# Your assignment
Each line of the data must be reproduced as it appears.

# Items from a data source
◆ ◆ ◆ ◆ ◆

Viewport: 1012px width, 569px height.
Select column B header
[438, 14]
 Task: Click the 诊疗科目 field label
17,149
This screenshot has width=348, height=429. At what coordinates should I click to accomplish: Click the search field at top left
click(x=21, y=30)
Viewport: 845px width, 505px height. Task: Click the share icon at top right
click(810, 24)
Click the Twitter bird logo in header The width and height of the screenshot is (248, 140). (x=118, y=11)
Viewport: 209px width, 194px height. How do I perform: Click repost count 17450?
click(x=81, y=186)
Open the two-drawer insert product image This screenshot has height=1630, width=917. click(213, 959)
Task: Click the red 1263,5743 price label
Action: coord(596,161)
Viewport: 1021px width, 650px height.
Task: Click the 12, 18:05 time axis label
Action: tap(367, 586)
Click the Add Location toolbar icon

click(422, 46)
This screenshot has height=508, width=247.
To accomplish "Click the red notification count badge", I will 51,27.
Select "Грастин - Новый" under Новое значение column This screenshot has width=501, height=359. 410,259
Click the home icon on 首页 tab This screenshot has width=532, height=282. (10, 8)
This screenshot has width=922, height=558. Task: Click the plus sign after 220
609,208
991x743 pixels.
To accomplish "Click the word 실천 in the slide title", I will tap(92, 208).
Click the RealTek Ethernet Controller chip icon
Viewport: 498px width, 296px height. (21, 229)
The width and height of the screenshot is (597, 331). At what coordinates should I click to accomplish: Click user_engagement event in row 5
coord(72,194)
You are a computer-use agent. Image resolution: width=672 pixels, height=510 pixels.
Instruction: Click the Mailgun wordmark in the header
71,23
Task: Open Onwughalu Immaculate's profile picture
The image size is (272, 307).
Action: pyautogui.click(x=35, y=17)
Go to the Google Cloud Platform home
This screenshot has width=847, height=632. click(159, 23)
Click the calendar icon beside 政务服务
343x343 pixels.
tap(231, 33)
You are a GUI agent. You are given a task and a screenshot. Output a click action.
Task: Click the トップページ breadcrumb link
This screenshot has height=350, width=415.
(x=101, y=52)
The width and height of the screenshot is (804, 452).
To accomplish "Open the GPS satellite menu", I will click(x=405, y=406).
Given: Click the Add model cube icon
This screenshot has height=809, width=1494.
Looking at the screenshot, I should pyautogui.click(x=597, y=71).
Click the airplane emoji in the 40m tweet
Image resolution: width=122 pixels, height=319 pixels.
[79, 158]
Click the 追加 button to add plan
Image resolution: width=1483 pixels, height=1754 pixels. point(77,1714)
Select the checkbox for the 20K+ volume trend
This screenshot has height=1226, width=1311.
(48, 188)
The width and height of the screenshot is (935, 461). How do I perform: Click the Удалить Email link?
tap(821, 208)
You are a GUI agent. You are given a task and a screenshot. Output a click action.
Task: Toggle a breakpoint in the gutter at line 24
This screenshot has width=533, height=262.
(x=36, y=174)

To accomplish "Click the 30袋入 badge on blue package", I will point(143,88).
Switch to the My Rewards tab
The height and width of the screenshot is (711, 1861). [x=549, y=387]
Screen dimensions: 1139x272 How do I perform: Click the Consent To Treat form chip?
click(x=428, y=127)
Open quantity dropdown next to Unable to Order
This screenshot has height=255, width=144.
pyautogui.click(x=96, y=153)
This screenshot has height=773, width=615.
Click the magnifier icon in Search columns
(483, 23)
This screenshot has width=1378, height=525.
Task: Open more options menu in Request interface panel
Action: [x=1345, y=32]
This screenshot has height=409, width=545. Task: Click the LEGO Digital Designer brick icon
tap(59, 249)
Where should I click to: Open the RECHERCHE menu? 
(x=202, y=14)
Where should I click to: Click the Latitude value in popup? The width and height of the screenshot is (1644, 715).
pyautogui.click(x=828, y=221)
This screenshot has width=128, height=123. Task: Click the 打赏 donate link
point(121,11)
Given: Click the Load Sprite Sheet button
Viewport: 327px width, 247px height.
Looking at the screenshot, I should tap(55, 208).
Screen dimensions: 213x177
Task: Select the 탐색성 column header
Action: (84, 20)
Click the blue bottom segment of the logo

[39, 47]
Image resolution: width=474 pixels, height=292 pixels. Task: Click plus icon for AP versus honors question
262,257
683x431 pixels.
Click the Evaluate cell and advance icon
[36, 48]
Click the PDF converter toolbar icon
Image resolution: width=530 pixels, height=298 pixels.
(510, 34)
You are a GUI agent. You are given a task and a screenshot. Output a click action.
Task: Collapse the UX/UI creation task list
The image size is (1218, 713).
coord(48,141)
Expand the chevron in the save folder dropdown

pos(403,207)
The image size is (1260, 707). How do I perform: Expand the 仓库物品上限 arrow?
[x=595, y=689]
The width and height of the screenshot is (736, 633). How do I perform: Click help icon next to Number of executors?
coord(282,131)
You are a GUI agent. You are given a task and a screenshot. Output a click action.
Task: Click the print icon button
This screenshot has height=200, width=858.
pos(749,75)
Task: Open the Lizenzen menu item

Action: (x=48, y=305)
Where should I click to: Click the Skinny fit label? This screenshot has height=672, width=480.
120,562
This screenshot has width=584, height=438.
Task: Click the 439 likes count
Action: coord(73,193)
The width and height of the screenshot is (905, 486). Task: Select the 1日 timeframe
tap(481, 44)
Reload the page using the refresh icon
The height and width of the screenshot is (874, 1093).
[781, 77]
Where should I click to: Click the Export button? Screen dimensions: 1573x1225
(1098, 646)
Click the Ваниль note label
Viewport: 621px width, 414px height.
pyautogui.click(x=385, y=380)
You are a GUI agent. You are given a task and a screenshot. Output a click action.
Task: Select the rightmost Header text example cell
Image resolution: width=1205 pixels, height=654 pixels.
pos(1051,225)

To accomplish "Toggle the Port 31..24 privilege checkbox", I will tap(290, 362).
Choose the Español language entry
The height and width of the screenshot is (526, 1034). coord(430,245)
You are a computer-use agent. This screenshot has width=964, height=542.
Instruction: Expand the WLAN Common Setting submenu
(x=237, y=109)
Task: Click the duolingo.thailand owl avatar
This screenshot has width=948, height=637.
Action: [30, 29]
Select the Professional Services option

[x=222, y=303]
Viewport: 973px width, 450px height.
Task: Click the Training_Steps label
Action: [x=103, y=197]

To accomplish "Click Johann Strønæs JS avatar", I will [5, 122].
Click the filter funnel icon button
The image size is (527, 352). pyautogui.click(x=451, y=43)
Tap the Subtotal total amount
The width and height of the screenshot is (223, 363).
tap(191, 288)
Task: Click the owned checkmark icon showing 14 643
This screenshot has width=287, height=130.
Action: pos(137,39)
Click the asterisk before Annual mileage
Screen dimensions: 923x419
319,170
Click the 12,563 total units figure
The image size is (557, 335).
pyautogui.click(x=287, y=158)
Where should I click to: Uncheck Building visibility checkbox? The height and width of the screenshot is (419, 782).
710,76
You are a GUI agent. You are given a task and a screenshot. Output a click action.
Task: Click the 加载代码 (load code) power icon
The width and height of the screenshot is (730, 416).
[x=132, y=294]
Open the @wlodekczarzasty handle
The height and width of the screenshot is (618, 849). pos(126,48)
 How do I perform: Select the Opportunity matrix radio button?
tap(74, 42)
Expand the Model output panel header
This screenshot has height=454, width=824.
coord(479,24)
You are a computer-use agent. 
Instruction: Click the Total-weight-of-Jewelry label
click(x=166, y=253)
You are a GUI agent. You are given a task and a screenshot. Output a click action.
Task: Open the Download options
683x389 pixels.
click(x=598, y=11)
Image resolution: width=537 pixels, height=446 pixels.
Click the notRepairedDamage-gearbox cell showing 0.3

◆ ◆ ◆ ◆ ◆

# Written reply
Viewport: 1012px width, 569px height.
Select column B header
[438, 14]
 Task: Click the 诊疗科目 field label
17,149
This screenshot has width=348, height=429. At what coordinates should I click to accomplish: Click the search field at top left
click(x=21, y=30)
Viewport: 845px width, 505px height. Task: Click the share icon at top right
click(810, 24)
Click the Twitter bird logo in header The width and height of the screenshot is (248, 140). (x=118, y=11)
Viewport: 209px width, 194px height. How do I perform: Click repost count 17450?
click(x=81, y=186)
Open the two-drawer insert product image This screenshot has height=1630, width=917. click(213, 959)
Task: Click the red 1263,5743 price label
Action: coord(596,161)
Viewport: 1021px width, 650px height.
Task: Click the 12, 18:05 time axis label
Action: tap(367, 586)
Click the Add Location toolbar icon

click(422, 46)
This screenshot has height=508, width=247.
To accomplish "Click the red notification count badge", I will 51,27.
Select "Грастин - Новый" under Новое значение column This screenshot has width=501, height=359. 410,259
Click the home icon on 首页 tab This screenshot has width=532, height=282. (10, 8)
This screenshot has width=922, height=558. Task: Click the plus sign after 220
609,208
991x743 pixels.
To accomplish "Click the word 실천 in the slide title", I will tap(92, 208).
Click the RealTek Ethernet Controller chip icon
Viewport: 498px width, 296px height. (21, 229)
The width and height of the screenshot is (597, 331). At what coordinates should I click to accomplish: Click user_engagement event in row 5
coord(72,194)
You are a computer-use agent. Image resolution: width=672 pixels, height=510 pixels.
Instruction: Click the Mailgun wordmark in the header
71,23
Task: Open Onwughalu Immaculate's profile picture
The image size is (272, 307).
Action: pyautogui.click(x=35, y=17)
Go to the Google Cloud Platform home
This screenshot has width=847, height=632. click(159, 23)
Click the calendar icon beside 政务服务
343x343 pixels.
tap(231, 33)
You are a GUI agent. You are given a task and a screenshot. Output a click action.
Task: Click the トップページ breadcrumb link
This screenshot has height=350, width=415.
(x=101, y=52)
The width and height of the screenshot is (804, 452).
To accomplish "Open the GPS satellite menu", I will click(x=405, y=406).
Given: Click the Add model cube icon
This screenshot has height=809, width=1494.
Looking at the screenshot, I should pyautogui.click(x=597, y=71).
Click the airplane emoji in the 40m tweet
Image resolution: width=122 pixels, height=319 pixels.
[79, 158]
Click the 追加 button to add plan
Image resolution: width=1483 pixels, height=1754 pixels. point(77,1714)
Select the checkbox for the 20K+ volume trend
This screenshot has height=1226, width=1311.
(48, 188)
The width and height of the screenshot is (935, 461). How do I perform: Click the Удалить Email link?
tap(821, 208)
You are a GUI agent. You are given a task and a screenshot. Output a click action.
Task: Toggle a breakpoint in the gutter at line 24
This screenshot has width=533, height=262.
(x=36, y=174)

To accomplish "Click the 30袋入 badge on blue package", I will point(143,88).
Switch to the My Rewards tab
The height and width of the screenshot is (711, 1861). [x=549, y=387]
Screen dimensions: 1139x272 How do I perform: Click the Consent To Treat form chip?
click(x=428, y=127)
Open quantity dropdown next to Unable to Order
This screenshot has height=255, width=144.
pyautogui.click(x=96, y=153)
This screenshot has height=773, width=615.
Click the magnifier icon in Search columns
(483, 23)
This screenshot has width=1378, height=525.
Task: Open more options menu in Request interface panel
Action: [x=1345, y=32]
This screenshot has height=409, width=545. Task: Click the LEGO Digital Designer brick icon
tap(59, 249)
Where should I click to: Open the RECHERCHE menu? 
(x=202, y=14)
Where should I click to: Click the Latitude value in popup? The width and height of the screenshot is (1644, 715).
pyautogui.click(x=828, y=221)
This screenshot has width=128, height=123. Task: Click the 打赏 donate link
point(121,11)
Given: Click the Load Sprite Sheet button
Viewport: 327px width, 247px height.
Looking at the screenshot, I should tap(55, 208).
Screen dimensions: 213x177
Task: Select the 탐색성 column header
Action: (84, 20)
Click the blue bottom segment of the logo

[39, 47]
Image resolution: width=474 pixels, height=292 pixels. Task: Click plus icon for AP versus honors question
262,257
683x431 pixels.
Click the Evaluate cell and advance icon
[36, 48]
Click the PDF converter toolbar icon
Image resolution: width=530 pixels, height=298 pixels.
(510, 34)
You are a GUI agent. You are given a task and a screenshot. Output a click action.
Task: Collapse the UX/UI creation task list
The image size is (1218, 713).
coord(48,141)
Expand the chevron in the save folder dropdown

pos(403,207)
The image size is (1260, 707). How do I perform: Expand the 仓库物品上限 arrow?
[x=595, y=689]
The width and height of the screenshot is (736, 633). How do I perform: Click help icon next to Number of executors?
coord(282,131)
You are a GUI agent. You are given a task and a screenshot. Output a click action.
Task: Click the print icon button
This screenshot has height=200, width=858.
pos(749,75)
Task: Open the Lizenzen menu item

Action: (x=48, y=305)
Where should I click to: Click the Skinny fit label? This screenshot has height=672, width=480.
120,562
This screenshot has width=584, height=438.
Task: Click the 439 likes count
Action: coord(73,193)
The width and height of the screenshot is (905, 486). Task: Select the 1日 timeframe
tap(481, 44)
Reload the page using the refresh icon
The height and width of the screenshot is (874, 1093).
[781, 77]
Where should I click to: Click the Export button? Screen dimensions: 1573x1225
(1098, 646)
Click the Ваниль note label
Viewport: 621px width, 414px height.
pyautogui.click(x=385, y=380)
You are a GUI agent. You are given a task and a screenshot. Output a click action.
Task: Select the rightmost Header text example cell
Image resolution: width=1205 pixels, height=654 pixels.
pos(1051,225)

To accomplish "Toggle the Port 31..24 privilege checkbox", I will tap(290, 362).
Choose the Español language entry
The height and width of the screenshot is (526, 1034). coord(430,245)
You are a computer-use agent. This screenshot has width=964, height=542.
Instruction: Expand the WLAN Common Setting submenu
(x=237, y=109)
Task: Click the duolingo.thailand owl avatar
This screenshot has width=948, height=637.
Action: [30, 29]
Select the Professional Services option

[x=222, y=303]
Viewport: 973px width, 450px height.
Task: Click the Training_Steps label
Action: [x=103, y=197]

To accomplish "Click Johann Strønæs JS avatar", I will [5, 122].
Click the filter funnel icon button
The image size is (527, 352). pyautogui.click(x=451, y=43)
Tap the Subtotal total amount
The width and height of the screenshot is (223, 363).
tap(191, 288)
Task: Click the owned checkmark icon showing 14 643
This screenshot has width=287, height=130.
Action: pos(137,39)
Click the asterisk before Annual mileage
Screen dimensions: 923x419
319,170
Click the 12,563 total units figure
The image size is (557, 335).
pyautogui.click(x=287, y=158)
Where should I click to: Uncheck Building visibility checkbox? The height and width of the screenshot is (419, 782).
710,76
You are a GUI agent. You are given a task and a screenshot. Output a click action.
Task: Click the 加载代码 (load code) power icon
The width and height of the screenshot is (730, 416).
[x=132, y=294]
Open the @wlodekczarzasty handle
The height and width of the screenshot is (618, 849). pos(126,48)
 How do I perform: Select the Opportunity matrix radio button?
tap(74, 42)
Expand the Model output panel header
This screenshot has height=454, width=824.
coord(479,24)
You are a computer-use agent. 
Instruction: Click the Total-weight-of-Jewelry label
click(x=166, y=253)
You are a GUI agent. You are given a task and a screenshot. Output a click action.
Task: Open the Download options
683x389 pixels.
click(x=598, y=11)
Image resolution: width=537 pixels, height=446 pixels.
Click the notRepairedDamage-gearbox cell showing 0.3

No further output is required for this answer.